She nearly tripped on the uneven floor on the way to the bathroom and when she got inside, she looked at herself in the mirror. Her cheeks were bright pink.
I am drunk,
she thought.
Schnockered.
She splashed her face and pulled out her dental floss. Who are you, Adrienne Dealey?
I am a person who cares about dental hygiene.

They climbed into Thatcher’s silver pickup. His truck was impeccably clean and smelled like peppermint. Adrienne fell back into the gray leather seat while Thatch fiddled with the CD player. He put on Simon and Garfunkel.

“How old
are
you?” she asked.

“Old. Thirty-five.” He rummaged through the console and brought out a tire gauge. “I’m going to take you up the beach,” he said. “Do you have any objections to that?”

“None,” Adrienne said. The clock in the car said ten thirty. She couldn’t help thinking about the restaurant: Had Caren and Duncan made up? Would they be sneaking in
gropes and shots of espresso, giddy with their freedom like kids whose parents were away for the weekend? Would they be playing techno on the stereo (which Thatch hated) and hogging all the crackers for themselves? “Do you miss work?” she asked. She noticed his cell phone sitting in the console next to the tire gauge, his ring of Bistro keys, and a tin of Altoids, but he hadn’t so much as checked his messages.

“No,” he said, starting the engine and pulling out of town. “Not at all.”

When Adrienne next opened her eyes, she was alone in the truck. It was dark, and looking out the window she saw nothing but more dark.

“Thatcher?” she said.

She heard a hissing noise outside her window. When she opened her door, she saw Thatcher kneeling by the front tire letting out air. From the dome light she could see sand dunes covered with eelgrass.
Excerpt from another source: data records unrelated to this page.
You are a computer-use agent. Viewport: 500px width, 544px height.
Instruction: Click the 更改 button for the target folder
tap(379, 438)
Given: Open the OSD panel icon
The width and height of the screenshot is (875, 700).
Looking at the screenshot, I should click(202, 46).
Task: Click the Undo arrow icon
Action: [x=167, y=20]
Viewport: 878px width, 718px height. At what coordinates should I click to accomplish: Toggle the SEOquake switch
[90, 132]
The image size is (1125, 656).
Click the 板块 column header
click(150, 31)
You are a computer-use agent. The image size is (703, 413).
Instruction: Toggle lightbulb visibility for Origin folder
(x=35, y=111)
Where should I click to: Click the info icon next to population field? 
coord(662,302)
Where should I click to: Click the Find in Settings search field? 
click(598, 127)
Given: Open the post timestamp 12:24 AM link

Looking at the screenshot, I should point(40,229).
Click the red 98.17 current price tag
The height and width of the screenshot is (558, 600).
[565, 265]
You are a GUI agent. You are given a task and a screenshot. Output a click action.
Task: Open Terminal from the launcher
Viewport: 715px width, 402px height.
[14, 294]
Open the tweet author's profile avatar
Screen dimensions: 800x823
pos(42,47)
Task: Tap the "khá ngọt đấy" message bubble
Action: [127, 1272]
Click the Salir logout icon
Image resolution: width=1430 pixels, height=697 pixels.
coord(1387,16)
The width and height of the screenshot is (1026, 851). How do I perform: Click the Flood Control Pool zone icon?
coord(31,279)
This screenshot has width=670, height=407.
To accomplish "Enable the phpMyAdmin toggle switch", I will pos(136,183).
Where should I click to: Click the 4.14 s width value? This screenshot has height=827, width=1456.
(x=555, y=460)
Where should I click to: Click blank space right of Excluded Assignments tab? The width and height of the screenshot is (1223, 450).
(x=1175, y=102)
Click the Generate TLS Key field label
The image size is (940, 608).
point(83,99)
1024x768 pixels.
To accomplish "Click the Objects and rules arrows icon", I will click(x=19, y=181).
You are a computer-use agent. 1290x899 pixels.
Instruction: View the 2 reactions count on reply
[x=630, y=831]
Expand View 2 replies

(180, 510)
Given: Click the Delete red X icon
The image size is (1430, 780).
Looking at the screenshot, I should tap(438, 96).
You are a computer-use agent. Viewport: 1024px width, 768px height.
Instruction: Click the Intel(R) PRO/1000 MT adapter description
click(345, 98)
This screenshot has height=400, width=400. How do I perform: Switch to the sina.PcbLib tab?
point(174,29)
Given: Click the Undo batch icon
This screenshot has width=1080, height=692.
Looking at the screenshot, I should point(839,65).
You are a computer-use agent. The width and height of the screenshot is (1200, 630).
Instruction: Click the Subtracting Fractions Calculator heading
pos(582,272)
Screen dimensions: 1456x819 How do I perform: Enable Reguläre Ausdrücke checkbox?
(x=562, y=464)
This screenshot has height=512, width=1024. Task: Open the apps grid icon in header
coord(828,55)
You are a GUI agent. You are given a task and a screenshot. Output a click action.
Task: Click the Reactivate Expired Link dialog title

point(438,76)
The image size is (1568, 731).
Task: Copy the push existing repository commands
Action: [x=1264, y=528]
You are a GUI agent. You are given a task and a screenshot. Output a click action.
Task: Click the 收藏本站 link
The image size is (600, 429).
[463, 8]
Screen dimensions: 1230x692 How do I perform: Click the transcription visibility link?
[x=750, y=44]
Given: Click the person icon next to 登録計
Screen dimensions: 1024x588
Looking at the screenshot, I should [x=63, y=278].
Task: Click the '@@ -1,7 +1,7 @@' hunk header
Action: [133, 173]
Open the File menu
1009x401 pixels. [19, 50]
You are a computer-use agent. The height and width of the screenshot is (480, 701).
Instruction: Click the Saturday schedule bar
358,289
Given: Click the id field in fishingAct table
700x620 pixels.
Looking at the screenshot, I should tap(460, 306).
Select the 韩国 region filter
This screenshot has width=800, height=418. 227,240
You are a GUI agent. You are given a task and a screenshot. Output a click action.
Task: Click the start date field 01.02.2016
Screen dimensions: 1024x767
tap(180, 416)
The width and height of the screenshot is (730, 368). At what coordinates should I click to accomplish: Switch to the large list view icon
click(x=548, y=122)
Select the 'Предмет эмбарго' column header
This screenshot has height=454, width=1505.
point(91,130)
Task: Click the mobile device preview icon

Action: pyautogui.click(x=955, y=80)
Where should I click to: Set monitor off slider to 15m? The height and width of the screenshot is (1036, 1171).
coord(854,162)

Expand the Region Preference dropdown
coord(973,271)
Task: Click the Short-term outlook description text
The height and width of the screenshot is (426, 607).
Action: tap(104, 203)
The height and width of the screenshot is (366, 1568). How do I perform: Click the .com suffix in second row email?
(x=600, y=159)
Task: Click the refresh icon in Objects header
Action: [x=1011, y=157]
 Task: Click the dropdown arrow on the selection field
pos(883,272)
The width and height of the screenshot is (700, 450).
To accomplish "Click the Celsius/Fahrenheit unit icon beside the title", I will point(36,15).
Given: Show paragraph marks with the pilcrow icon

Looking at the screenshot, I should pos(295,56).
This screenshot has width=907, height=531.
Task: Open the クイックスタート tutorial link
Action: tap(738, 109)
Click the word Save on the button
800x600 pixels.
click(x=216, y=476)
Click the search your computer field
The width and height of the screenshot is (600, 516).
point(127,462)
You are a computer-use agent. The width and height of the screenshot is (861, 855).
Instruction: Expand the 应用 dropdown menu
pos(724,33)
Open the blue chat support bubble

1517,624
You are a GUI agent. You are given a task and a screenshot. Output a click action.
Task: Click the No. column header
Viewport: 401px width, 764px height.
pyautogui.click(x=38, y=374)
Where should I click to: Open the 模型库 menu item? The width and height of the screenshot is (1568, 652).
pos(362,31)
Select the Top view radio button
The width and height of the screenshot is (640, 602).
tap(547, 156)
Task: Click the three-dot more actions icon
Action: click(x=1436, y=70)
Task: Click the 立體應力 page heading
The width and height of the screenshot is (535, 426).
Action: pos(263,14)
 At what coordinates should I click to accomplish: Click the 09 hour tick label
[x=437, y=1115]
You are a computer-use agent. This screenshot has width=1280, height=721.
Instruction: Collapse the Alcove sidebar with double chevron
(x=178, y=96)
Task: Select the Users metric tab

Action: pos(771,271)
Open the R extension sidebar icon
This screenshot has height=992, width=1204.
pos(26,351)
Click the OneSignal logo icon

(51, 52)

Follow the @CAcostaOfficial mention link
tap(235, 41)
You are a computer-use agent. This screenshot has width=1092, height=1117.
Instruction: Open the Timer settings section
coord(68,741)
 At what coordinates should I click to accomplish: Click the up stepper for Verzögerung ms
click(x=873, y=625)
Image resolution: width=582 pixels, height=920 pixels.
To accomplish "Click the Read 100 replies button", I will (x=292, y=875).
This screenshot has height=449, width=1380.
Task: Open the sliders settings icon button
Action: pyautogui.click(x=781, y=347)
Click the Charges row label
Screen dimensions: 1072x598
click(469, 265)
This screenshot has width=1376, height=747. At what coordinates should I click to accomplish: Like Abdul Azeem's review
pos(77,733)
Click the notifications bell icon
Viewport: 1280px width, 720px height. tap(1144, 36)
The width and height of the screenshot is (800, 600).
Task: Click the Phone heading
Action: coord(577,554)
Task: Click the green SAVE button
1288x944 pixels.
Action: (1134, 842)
“This is the last one,” Thatcher said. He checked the tire with the gauge and stood up, wiping his hands on his pants. He had removed his jacket and tie and his shirt was open another button at the neck.

“Where are we?”

“Dionis Beach,” he said. “Have you been here?”

Adrienne shook her head.

“Good,” he said. “Hang on.”

He drove the truck up over the dunes with abandon, bouncing Adrienne out of her seat. Thatcher whooped like a cowboy and Adrienne prayed she didn’t vomit. (She had a worrisome flashback from twenty years earlier: the Our Lady of the Assumption carnival, cotton candy, kettle corn, and the tilt-a-whirl. Her mother holding back her hair in a smelly Porta-John.) Then, thankfully, they were on the beach, and the water was before them, one stripe shining from the crescent moon. The beach was deserted. Thatcher parked the truck then opened Adrienne’s door for her. He spread a blanket on the sand.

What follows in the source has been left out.